Ziel des Entwurfs war außerdem ein minimalistisches, also ein aufs Wesentliche reduziertes Tragwerk. So besteht der Aussichtsturm lediglich aus drei sich nach oben aufspreizenden Brettschichtholz-Stützen, der nestartigen Aussichtsplattform und einer gewendelten Stahltreppe im Zentrum des Turms.
Die drei Hauptstützen spannen drei Ebenen zwischen sich auf, in die horizontale Stahldruckriegel sowie Auskreuzungen aus Rundstahl-Diagonalen als Aussteifungsverbände eingefügt sind; in der Summe bildet diese Konstruktion ein auf das Minimum reduziertes räumliches Fachwerk.
Mit der Weiternutzung des bestehenden Fundaments war zum einen die Turmhöhe begrenzt, zum andern der Abstand der Stützenfüße vorgegeben.
Da die Hauptstützen auf 28 m Höhe die große Aussichtsplattform zu tragen haben, erhielten sie nach dem etwa 11,90 m langen, geraden Stück im unteren Bereich eine Krümmung im etwa 6,50 m langen mittleren Bereich, von wo aus sich die Stützen im oberen Bereich über 11,90 m Länge nach außen aufspreizen, um die große Plattform fassen zu können. Dabei sind der untere und mittlere Stützenteil mit einem konstanten Querschnitt von 90 cm x 24 cm dimensioniert, während sich der obere Teil zur Spitze hin auf 50 cm x 24 cm verjüngt.
Druckriegel und Stahlrundrohre, die die Stützen koppeln, fangen die horizontalen Lasten ab und steifen den Turm zusammen mit den Auskreuzungen aus. Zugstäbe und Druckriegel schließen am gleichen Knotenblech an den Stützen an. Hierfür wählten die Tragwerksplaner Bolzenverbindungen, die die Montage vereinfachen.
Die Brettschichtholz-Stützen aus Fichte sind in einem Stück gefertigt. Sie erhielten als konstruktiven Holzschutz eine Rundum-Bekleidung aus Lärchenholz-Dreischicht-Platten gegen Witterungseinflüsse, um die entsprechende Dauerhaftigkeit der Stützen zu gewährleisten. Die Bekleidung sitzt auf einer Unterkonstruktion und ist somit hinterlüftet.

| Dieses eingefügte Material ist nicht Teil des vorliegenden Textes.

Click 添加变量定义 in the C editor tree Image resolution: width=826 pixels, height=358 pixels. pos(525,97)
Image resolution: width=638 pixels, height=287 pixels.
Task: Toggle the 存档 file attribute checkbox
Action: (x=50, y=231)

Sie endet jeweils über und unter den Anschlüssen der Stahlrohr-/Aussteifungsverbände, das heißt die Anschlussbereiche erhalten eine getrennte, eigene Bekleidung. Der Grund für Letzteres liegt darin, dass Anschlussbereiche immer neuralgische Punkte für das Eindringen von Feuchtigkeit bei Bauwerken dieser Art darstellen.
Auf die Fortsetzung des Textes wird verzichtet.